Histological comparison of EPN in vitro cell lines with in situ tumor of origin. (A) Representative histological images of 811 in situ patient tumor revealing classic features of EPN including syncytial networks of monomorphic cells with round to oval nuclei, speckled chromatin, and perivascular pseudorosettes. The inset magnification highlights fibrillary material (arrow) surrounding the vascular spaces (H&E). (B) 811 3D culture in vitro format derived from the same tumor demonstrates similar appearing cells with regularly arranged monomorphic nuclei with the retention of the syncytial networks but with a pseudopapillary arrangement and centrally placed fibrillary material (arrow) and no vasculature (H&E). (C) 811 cells grown in monolayer format show complete loss of architecture, syncytial networks, and the fibrillary material with discohesive cells and well-defined cell borders (H&E). (D) EMA immunoreactivity in 811 in situ tumor demonstrating a blush of dot like cytoplasmic staining that was conserved in (E) 811 3D culture format. (F) By contrast, 811 grown in monolayer format showed irregularly increased cytoplasmic positivity when compared to the in situ section (EMA). (G) Immunoreactivity for GFAP was observed in fibrillar material and perivascular nuclear-free zones of 811 in situ tumor. (H) 3D format demonstrated accentuated GFAP expression within the fibrillar material (I) that was almost completely lost in the monolayer culture (GFAP). (Panels A–I: 400× magnification, scale bar=50 µm).

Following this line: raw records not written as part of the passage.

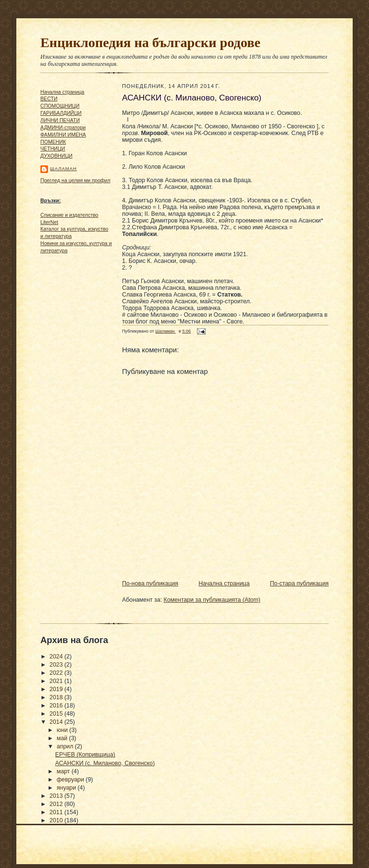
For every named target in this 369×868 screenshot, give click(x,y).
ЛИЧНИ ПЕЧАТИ (60, 120)
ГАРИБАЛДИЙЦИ (61, 113)
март (64, 771)
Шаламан (63, 168)
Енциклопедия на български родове (150, 42)
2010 (57, 820)
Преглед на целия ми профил (75, 180)
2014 (57, 722)
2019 (57, 689)
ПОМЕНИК (53, 142)
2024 (57, 657)
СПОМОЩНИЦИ (60, 106)
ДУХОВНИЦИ (56, 156)
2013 (57, 796)
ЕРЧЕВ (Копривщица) (85, 755)
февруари (71, 780)
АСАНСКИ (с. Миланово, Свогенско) (105, 763)
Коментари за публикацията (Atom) (212, 600)
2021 (57, 681)
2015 (57, 714)
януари (67, 788)
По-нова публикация (150, 583)
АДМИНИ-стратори (63, 127)
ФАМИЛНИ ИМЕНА (63, 135)
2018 (57, 697)
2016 (57, 706)
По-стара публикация (299, 583)
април (66, 746)
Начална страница (62, 92)
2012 (57, 804)
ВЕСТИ (49, 99)
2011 (57, 812)
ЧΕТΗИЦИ (52, 149)
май (63, 738)
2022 (57, 673)
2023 (57, 665)
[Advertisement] (69, 404)
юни (63, 730)
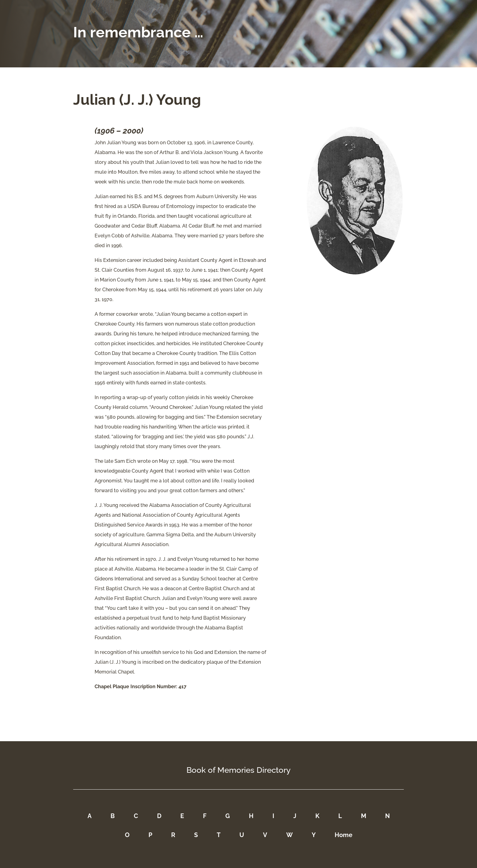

We used 2 immunostains routinely employed for pathological diagnosis of EPN (EMA and GFAP) to confirm preservation of EPN characteristics between in situ tumor and corresponding 3D and monolayer culture formats. EPN in situ tumor demonstrated focal, luminal pattern EMA cytoplasmic staining (Fig. 2D) that was conserved in 3D culture format (Fig. 2E). EPN cell lines in monolayer format in vitro, however, showed irregularly increased EMA cytoplasmic positivity when compared to the in situ section (Fig. 2F). EPN in situ tumor demonstrated GFAP immunoreactivity in fibrillary material and perivascular nuclear-free zones (Fig. 2G). EPN cell lines cultured in 3D format demonstrated accentuated GFAP expression within the fibrillary material (Fig. 2H), but this was almost completely absent in EPN monolayer (Fig. 2I).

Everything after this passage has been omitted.